II. THE TRIAL COURT COULD NOT IMPOSE A LIFE SENTENCE UPON APPELLANT, ABSENT A RECOMMENDATION OF THE JURY.
¶ 15. The Appellant next alleges that the trial court which originally sentenced him to life imprisonment lacked the authority to do so absent a jury recommendation.
¶ 16. When Ivy committed the murder in 1973, the punishment for his crime, contained in Miss.Code 1942 Ann. § 2217 (1957), read as follows:
Every person who shall be convicted of murder shall suffer death, unless the jury rendering the verdict shall fix the punishment at imprisonment in the penitentiary for the life of the convict; or unless the jury shall certify its disagreement as to the punishment as provided by section 1293 (Code of 1930; § 2536, Code of 1942) in which case the court shall fix the punishment at imprisonment for life.
¶ 17. Following its decision in Furman v. Georgia, 408 U.S. 238, 92 S. Ct. 2726, 33 L. Ed. 2d 346 (1972), the U.S. Supreme Court found that Mississippi's statutory scheme for imposing the death penalty was unconstitutional. In response to this mandate, we stated the following regarding § 2217:
We have carefully considered State v. Jackson, supra[ 143 Miss. 745, 109 So. 724 (1926)], and State v. Sansome, supra[ 133 Miss. 428, 97 So. 753 (1923)], and hold that the decisions in those cases are not applicable to the present problem. The only infirmity in section 2217 is that the harsher penalty of death may not lawfully be imposed. The remaining part of the statute is complete, and it does not follow that the remaining provision providing for imprisonment in the penitentiary for the life of the defendant must fall. *604 Capler v. State, 268 So. 2d 338, 339 (Miss. 1972).
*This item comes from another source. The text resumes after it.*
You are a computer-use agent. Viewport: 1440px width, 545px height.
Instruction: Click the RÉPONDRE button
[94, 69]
¶ 18. Ivy argues that § 2217 only allows the judge to impose life imprisonment if a jury certifies its disagreement as to the punishment. Absent such a decision by the jury, Ivy claims that the judge does not have authority to issue a life sentence. We disagree.
¶ 19. Since the U.S. Supreme Court had declared the death penalty portion of § 2217 unconstitutional, the only viable sentence at the time Ivy committed the murder was life in prison. The sentencing judge did not have the discretion to give Ivy the death penalty, nor a sentence less than life imprisonment.
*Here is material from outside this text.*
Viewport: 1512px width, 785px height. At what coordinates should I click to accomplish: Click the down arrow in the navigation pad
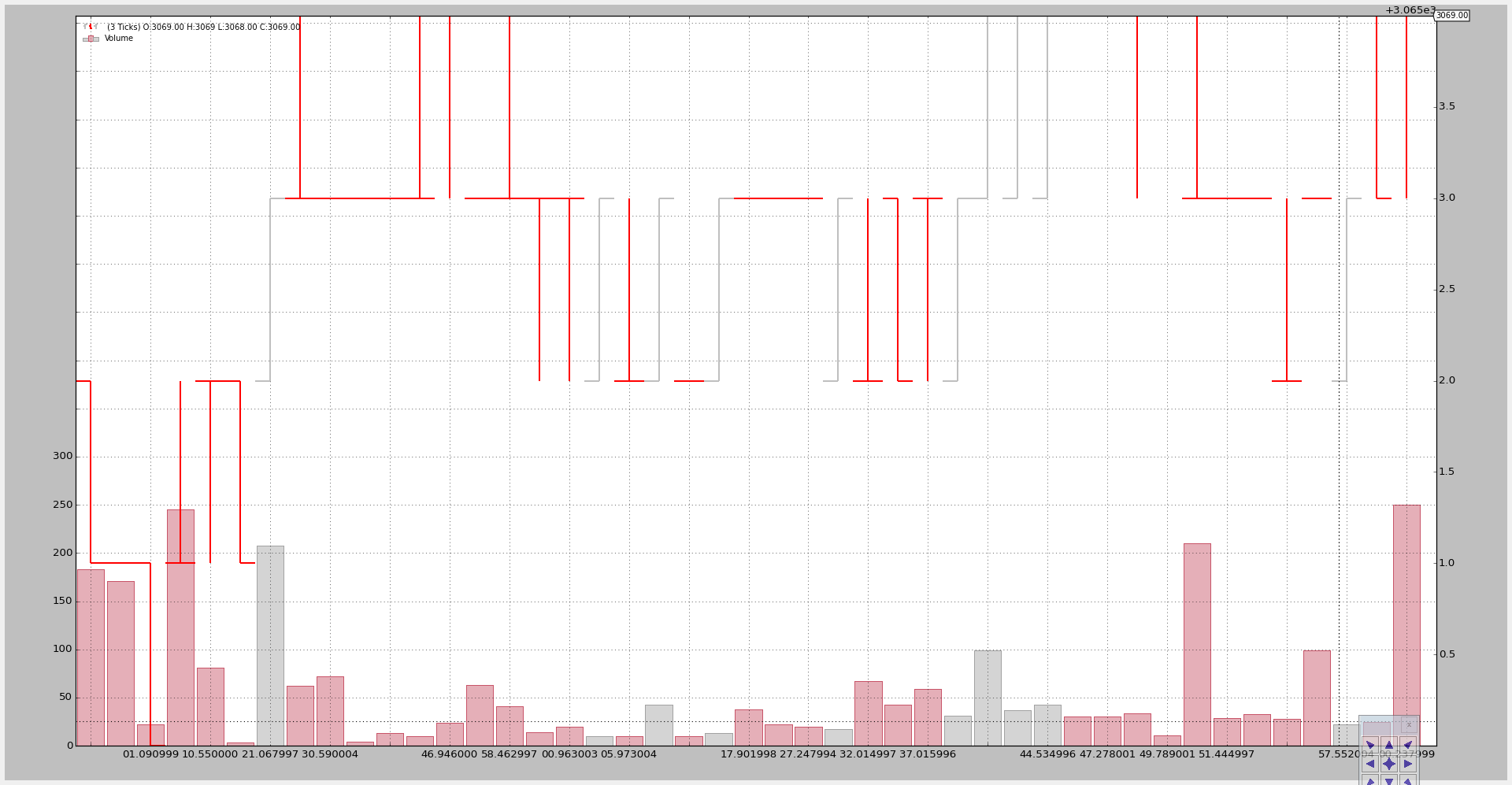coord(1389,781)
¶ 20. Thus, this Court holds that Ivy was properly given the only sentence available to a convicted murderer in Mississippi in 1973a life sentence.
CONCLUSION
¶ 21. This Court holds that the court below improperly declined to hear Ivy's petition for post conviction relief. The Appellant filed his petition ten (10) years after the applicable statute of limitations had expired. However, as his petition alleged an illegal sentence, the time bar did not apply. Additionally, Ivy's second point of error is without merit. The sentencing judge properly gave Ivy the only sentence possible under the law as it then existed life imprisonment. Therefore, after considering Ivy's petition for post conviction relief on the merits, it is denied accordingly.
¶ 22. LOWER COURT'S DENIAL OF POST CONVICTION RELIEF AFFIRMED.
PRATHER, C.J., SULLIVAN and PITTMAN, P.JJ., and BANKS, McRAE, SMITH, MILLS and WALLER, JJ., Concur.